# 🏗️ Synthetic Data Generation

The first dataset generated uses 3D models of drones (object) placed into a real background image (canvas).

Number of images:
- `Training = 20264`
- `Validation = 4304`

Test data will reuse the original data set for comparison.

In [1]:
from PIL import Image
import numpy as np
import pandas as pd
import os

from src import utils

## 1. Canvas Images

Select a set of canvas images to use for training and validation sets.

In [3]:
# Get the list of images
canvas_imgs = utils.files.get_image_files(os.path.join(utils.EXTERNAL_DATA_DIR, "canvas"))
print(f"There are {len(canvas_imgs)} images.")

There are 77 images.


In [4]:
# Split the images into 80%/20% training/validation
trn_amount = int(0.8 * 77)

trn_canvases = np.random.choice(canvas_imgs, size=trn_amount, replace=False)
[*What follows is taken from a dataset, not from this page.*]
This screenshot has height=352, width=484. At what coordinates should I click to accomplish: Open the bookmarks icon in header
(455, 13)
val_canvases = [canvas for canvas in canvas_imgs if canvas not in trn_canvases]

print(f"{len(trn_canvases)} training image canvases and {len(val_canvases)} validation image canvases.")

61 training image canvases and 16 validation image canvases.


In [5]:
# Save the lists for later use
trn_canvases = pd.Series(trn_canvases)
val_canvases = pd.Series(val_canvases)

trn_canvases.to_csv(os.path.join(utils.EXTERNAL_DATA_DIR, "canvas", "trn_cache.csv"), index=False)
val_canvases.to_csv(os.path.join(utils.EXTERNAL_DATA_DIR, "canvas", "val_cache.csv"), index=False)

In [6]:
# Read the lists back in
trn_canvases = pd.read_csv(os.path.join(utils.EXTERNAL_DATA_DIR, "canvas", "trn_cache.csv"))
val_canvases = pd.read_csv(os.path.join(utils.EXTERNAL_DATA_DIR, "canvas", "val_cache.csv"))
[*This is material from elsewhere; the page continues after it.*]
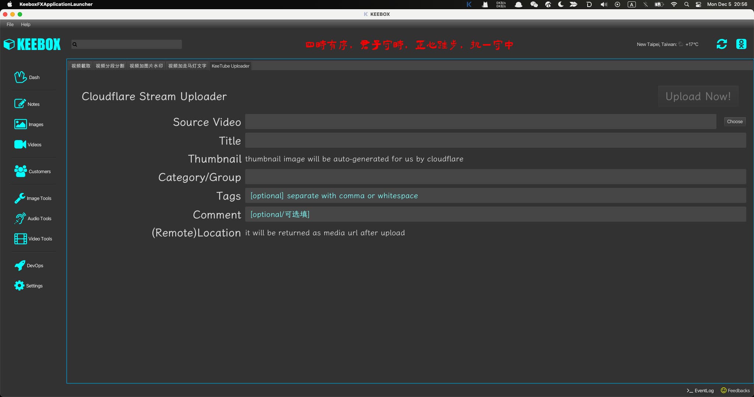Open Image Tools wrench icon
754x397 pixels.
point(20,198)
print(f"{len(trn_canvases)} training image canvases and {len(val_canvases)} validation image canvases.")

61 training image canvases and 16 validation image canvases.


## 2. Objects

Select the objects to use for the images.

In [None]:
# Get the list of 3D model files
model_paths = utils.files.get_3d_model_files(os.path.join(utils.EXTERNAL_DATA_DIR, "3d_models"))

In [None]:
# Load each of the model files into memory as a vtk object
models_list = []
for path in model_paths:
    name = os.path.splitext(os.path.basename(path))[0]
    model = utils.synth.load_3d_model(path)
    models_list.append((name, model))

Objects will be further manipulated at a later stage as they are placed onto the canvas.

## 3. Data Generation

Generate data for the training and validation sets.

### a. Training Data

In [None]:
# Set the number of training data images to create
training_total = 20264

In [None]:
# Set the data directory
train_data_dir = os.path.join(utils.INTERIM_DATA_DIR, "3d_model_data", "train")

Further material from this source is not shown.